Through this summer and fall, NATO’s priority will be delivering more of these missiles to Ukraine to reinforce the recent success. U.S. and European officials are mobilizing defense companies to speed weapons production, the European official said. And there’s a race to expand training of Ukrainian forces. Britain plans to train 10,000 soldiers every 120 days — a number that will be multiplied by other countries.

Ukrainian forces might feel confident enough to expand attacks this summer in the south, near Kherson, officials say. But the real impact of the new weapons and training could come next spring, after an expected winter lull in fighting. Ukraine will be better positioned to repel new Russian attacks and perhaps retake some territory, the European officials said.

Human leadership is the X-factor in any conflict. In this one, both Ukraine and Russia are benefiting from strong, unifying leadership from their presidents, Volodymyr Zelensky and Vladimir Putin. Predictions that these leaders would buckle under internal dissent have proved wrong.

Both presidents are polling well above where they stood before the war. In Ukraine, a poll released in May by the International Republican Institute registered 94 percent support for Zelensky. Domestic polls by Ratings Sociological Group show that support for Zelensky nearly tripled from December to February, from 31 percent to 91 percent. In Russia, a June poll by the Levada Center — whose numbers are viewed as broadly accurate — showed 83 percent approval of Putin, up 14 points from January, before the Russian invasion.

Zelensky governs what remains a fragmented country where corrupt oligarchs hold considerable power. He resisted prewar American urging to form a unity government, but until now, he has avoided any major internal blowups or witch-hunts.

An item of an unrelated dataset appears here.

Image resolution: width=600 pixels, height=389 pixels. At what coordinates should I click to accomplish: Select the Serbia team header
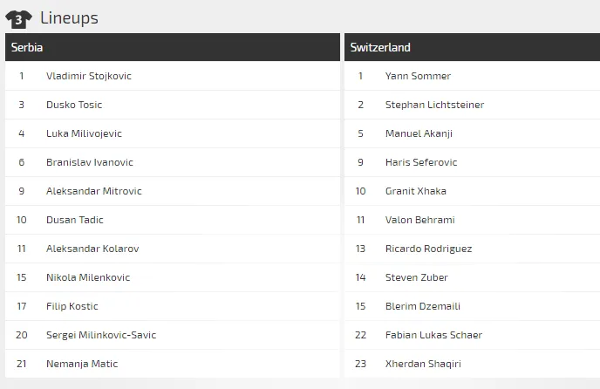click(27, 47)
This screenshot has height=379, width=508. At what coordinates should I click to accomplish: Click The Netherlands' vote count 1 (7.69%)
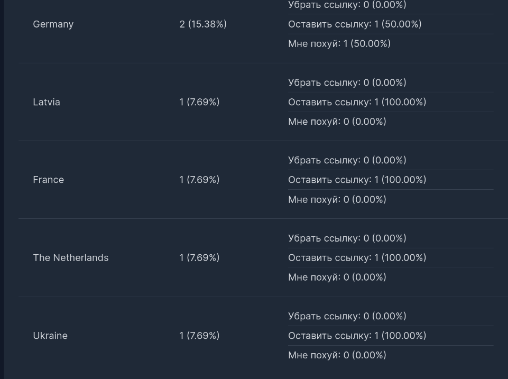199,258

Then came Sunday’s abrupt removal of Iryna Venediktova and Ivan Bakanov, the country’s prosecutor general and leader of its internal security service, respectively. Zelensky said they hadn’t been aggressive enough in pursuing pro-Russia sympathizers and suggested there were many more Ukrainians who were also disloyal. These moves were a jarring reminder of underlying tensions. But sources close to Ukrainian politicians say that, so far, Zelensky has managed to keep the broad mass of the country with him — and thereby tame the oligarchs.

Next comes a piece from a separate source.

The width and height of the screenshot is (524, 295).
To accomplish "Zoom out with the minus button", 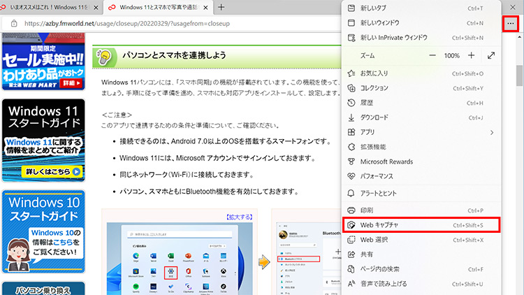I will tap(432, 55).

If Zelensky makes more impulsive changes in his administration, he could jeopardize the unity that is his most precious asset. Rick Atkinson, author of a celebrated trilogy about World War II in Europe, offers a caution for any wartime leader: “Turnover in senior national leadership positions during wartime typically suggests stress fractures at the top, perhaps from colliding egos or the need for scapegoats when things are going badly.” That warning applies equally to Putin.

On the matter of alliances, Putin’s dreams of remaking the global order seemed to crumble after his plan for a quick decapitation of Zelensky’s regime failed. Rather than shattering NATO, Putin has galvanized it, drawing Sweden and Finland into the pact and putting new pressure on Russia’s northern flank. But the ever-wily Putin this week tried to reinforce his diplomatic position along the southern tier, traveling to Iran to meet with Ayatollah Ali Khamenei and Turkish President Recep Tayyip Erdogan.

Putin’s trip to Tehran is a creative attempt to gain political leverage by a leader who knows that brute Russian force of arms, alone, could dig Russia into a conflict from which it might not escape for decades. It’s also a reminder of the diplomatic and military wild cards that might alter the current gloomy forecast that both sides will slaughter their way to a deadlock — and that the ultimate outcome of this terrible war remains uncertain.